▶ **EXERCISE PROMPT**: According to the press release on Yellowstone buffalo, how many votes short of passage did last year's similar amendment fall?

For Immediate Release:
June 15, 2004             

Contact:
Dan Brister (406) 728-0867; Josh Osher (406) 646-0070

Washington, D.C. - Representatives Maurice Hinchey (D-NY) and Charles Bass (R-NH) will introduce an amendment to the 2005 Interior Appropriations Bill this week to make it illegal for the National Park Service to spend money on the slaughter of Yellowstone buffalo.

A similar amendment, introduced last year by Representative Nick Rahall (D-WV), drew the support of 199 House members and came just twenty votes shy of passage.

A vote on this year's Hinchey-Bass Amendment is expected this week, possibly as early as tomorrow.

In recent years the Park Service has taken a dramatic role in the slaughter, capturing nearly 500 buffalo inside Yellowstone and sending them to slaughter. The park currently spends $1.2 million dollars a year to haze, capture, and slaughter America's last wild buffalo. The Montana and federal agencies that agreed on the current management plan are expected to spend $45 million on its implementation.

Saved entries
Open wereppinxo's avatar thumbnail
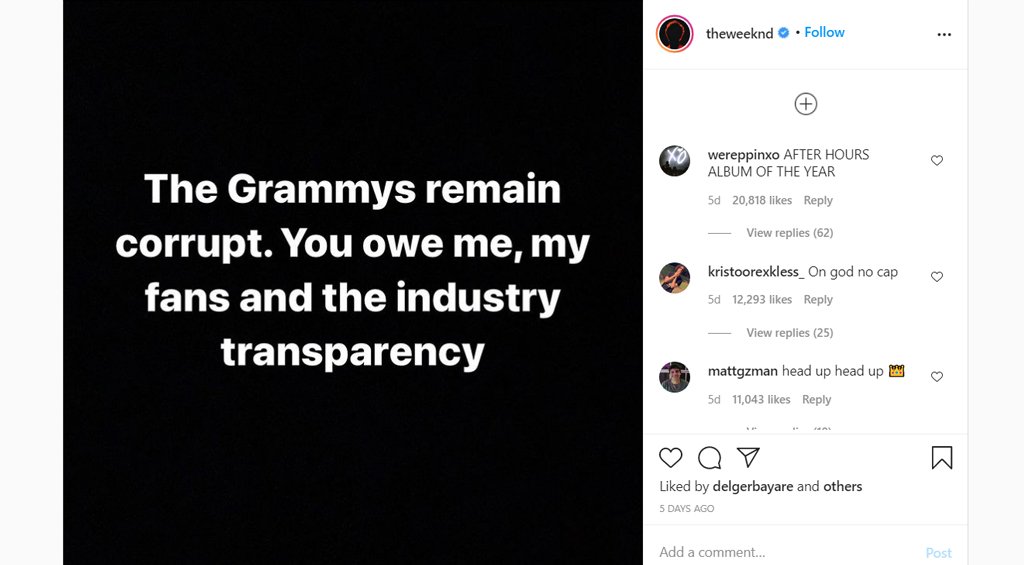Image resolution: width=1024 pixels, height=565 pixels. coord(675,161)
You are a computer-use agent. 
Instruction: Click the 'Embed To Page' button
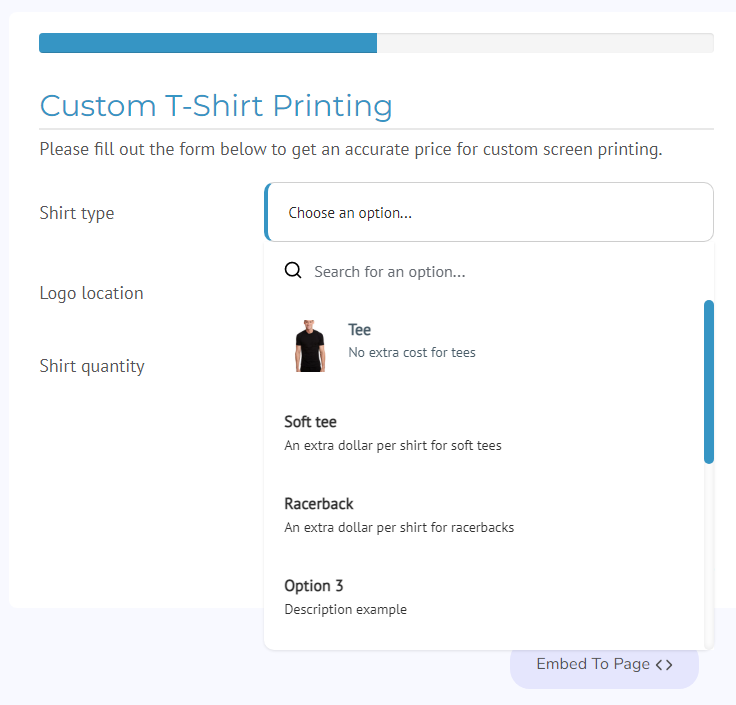pos(604,665)
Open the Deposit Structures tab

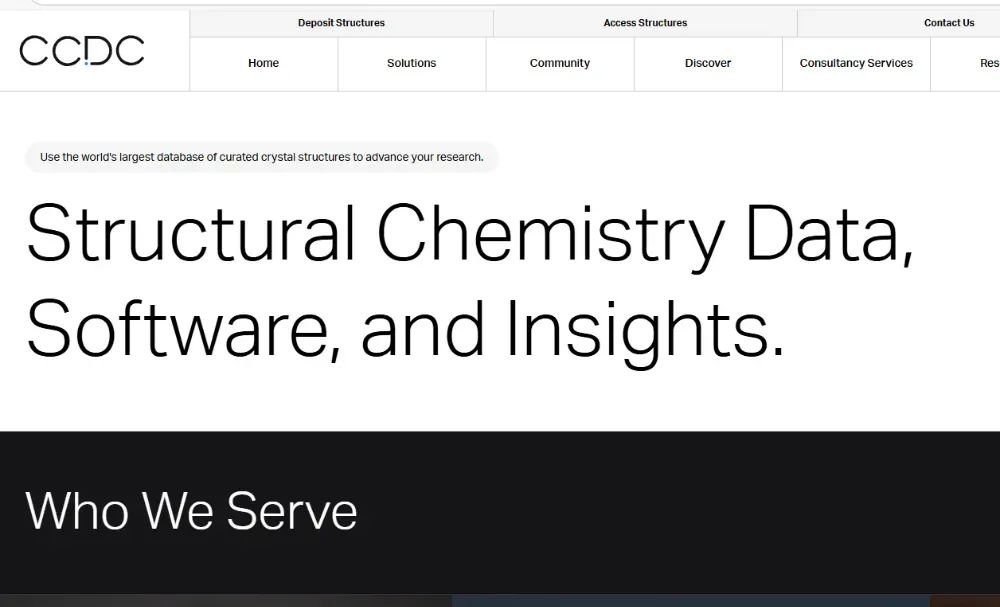click(341, 23)
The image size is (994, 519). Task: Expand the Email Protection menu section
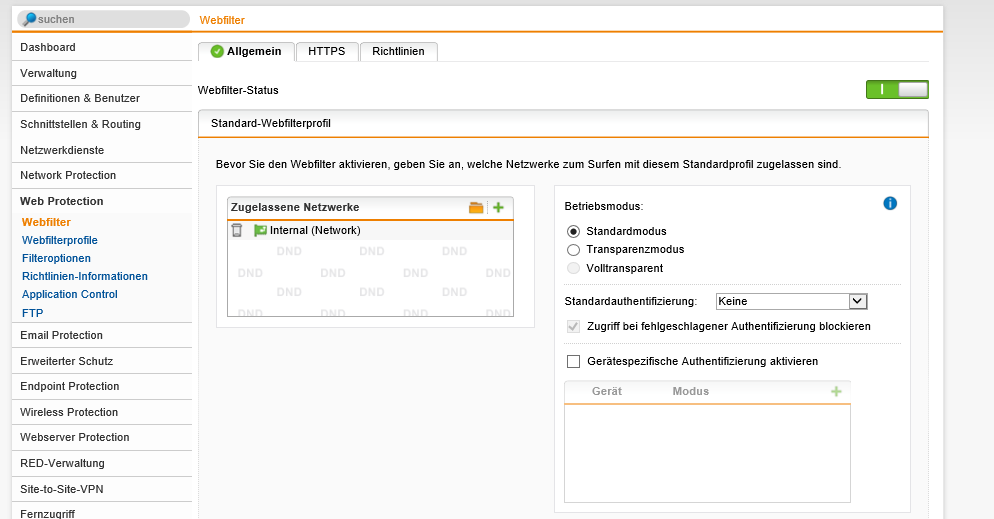tap(61, 335)
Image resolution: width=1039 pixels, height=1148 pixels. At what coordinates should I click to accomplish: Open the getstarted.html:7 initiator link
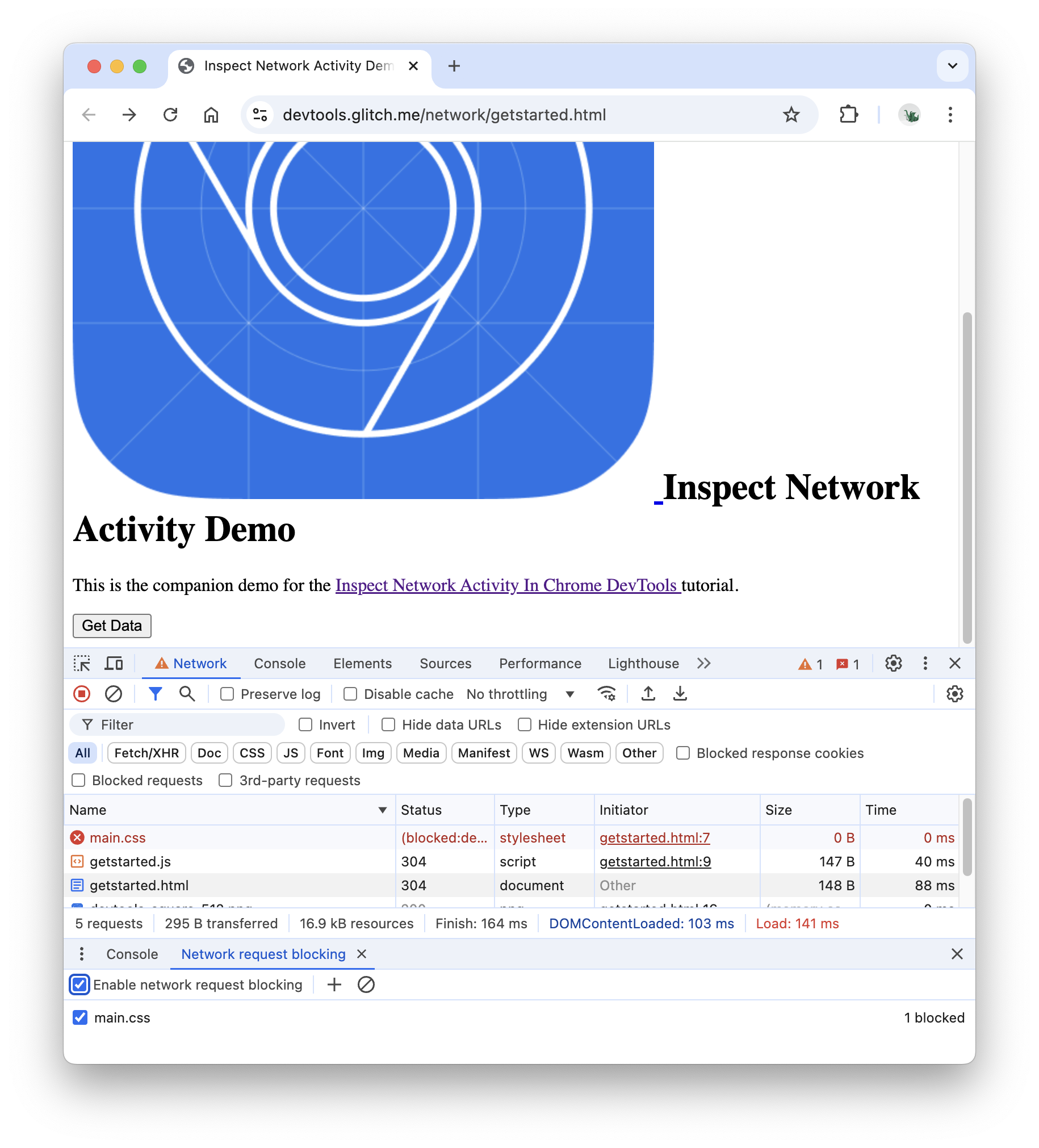pos(654,837)
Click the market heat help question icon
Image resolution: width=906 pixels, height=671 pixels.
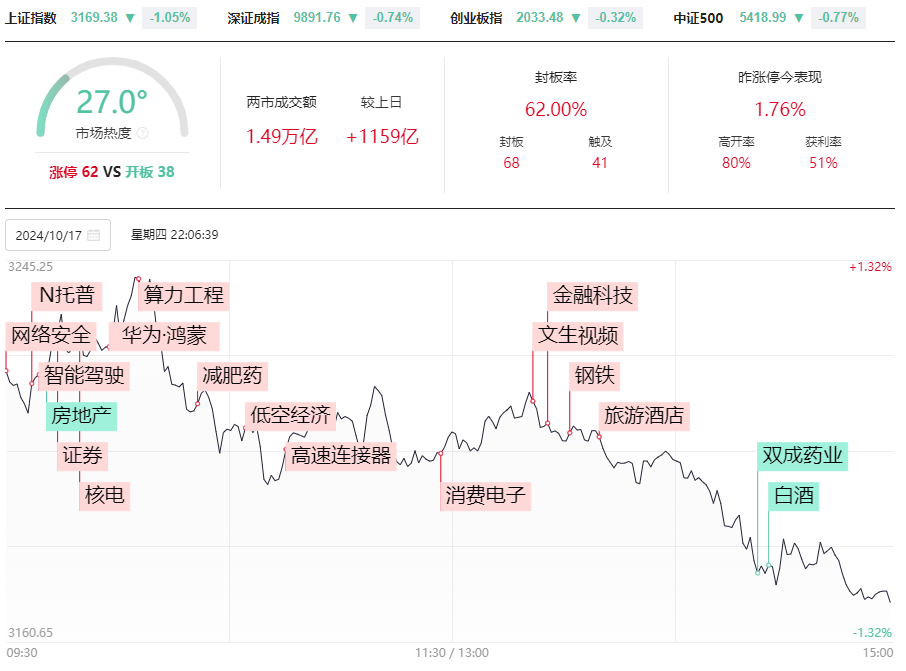pos(143,134)
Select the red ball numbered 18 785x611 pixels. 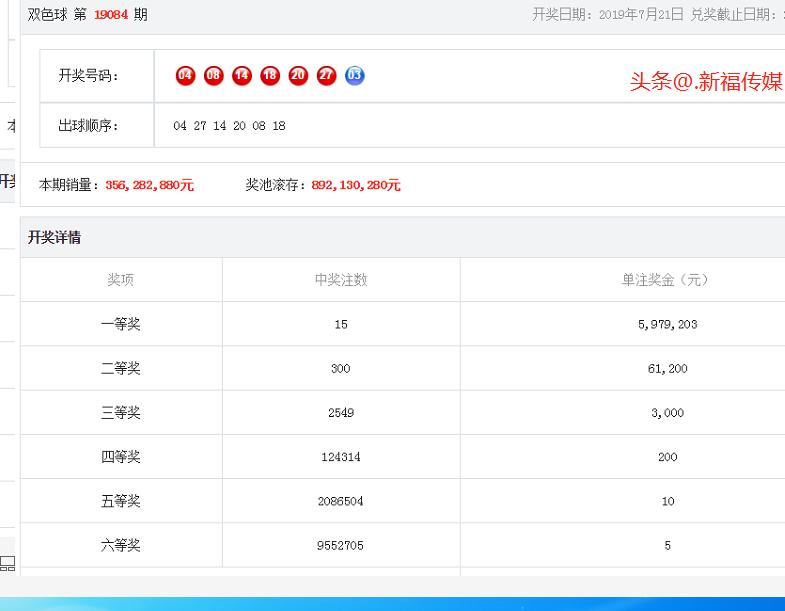270,75
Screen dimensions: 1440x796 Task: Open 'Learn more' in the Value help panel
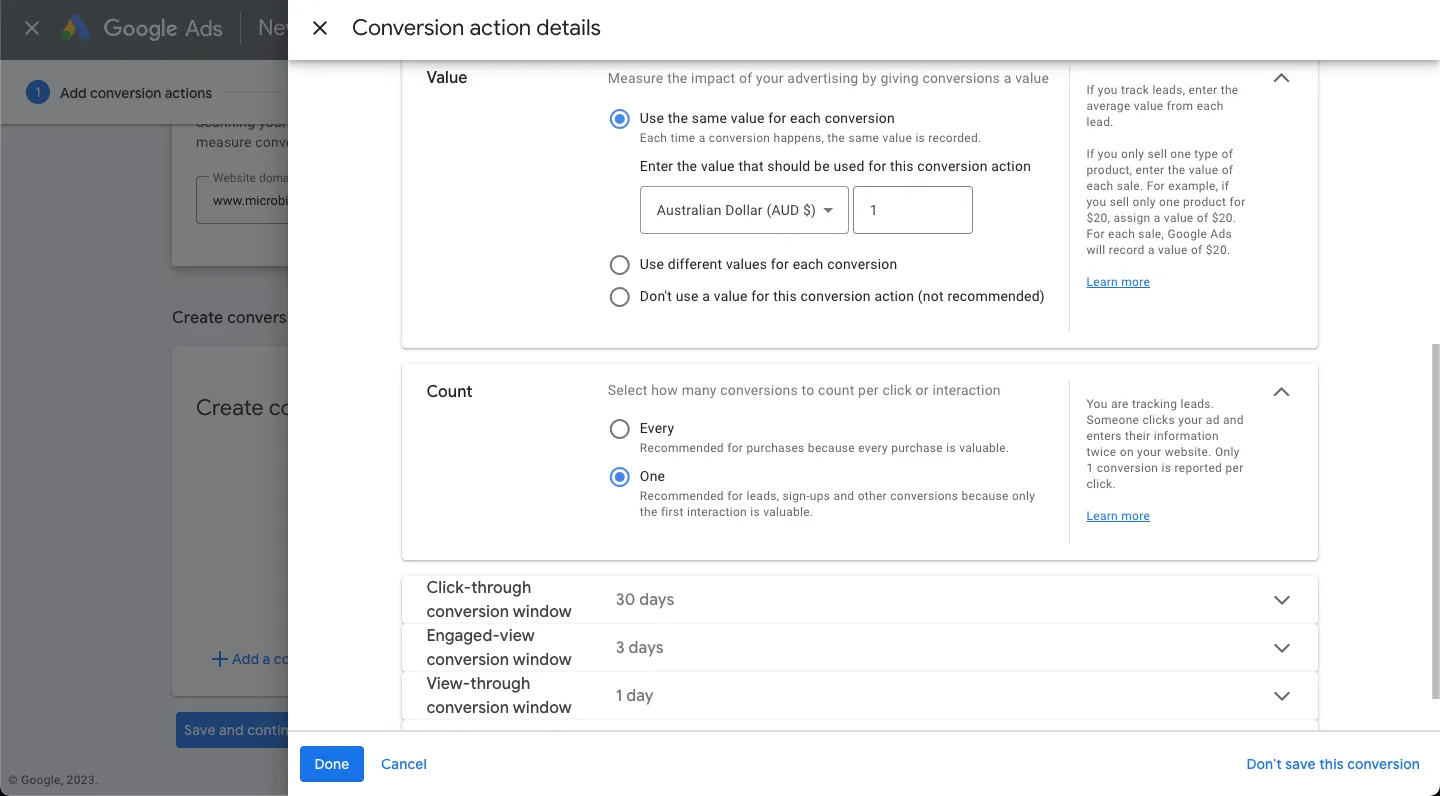pyautogui.click(x=1117, y=281)
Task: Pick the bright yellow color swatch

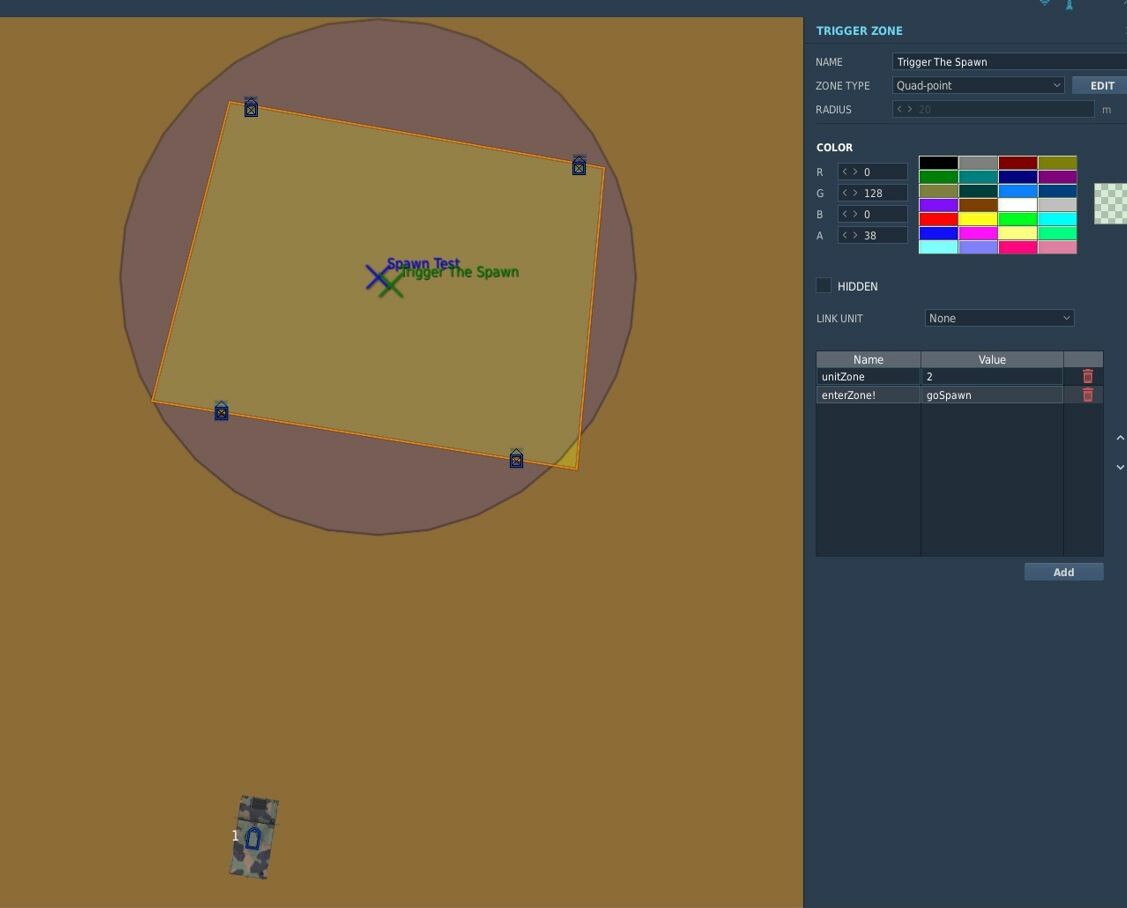Action: (x=978, y=219)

▶ **YOUR SOLUTION**: Twenty votes.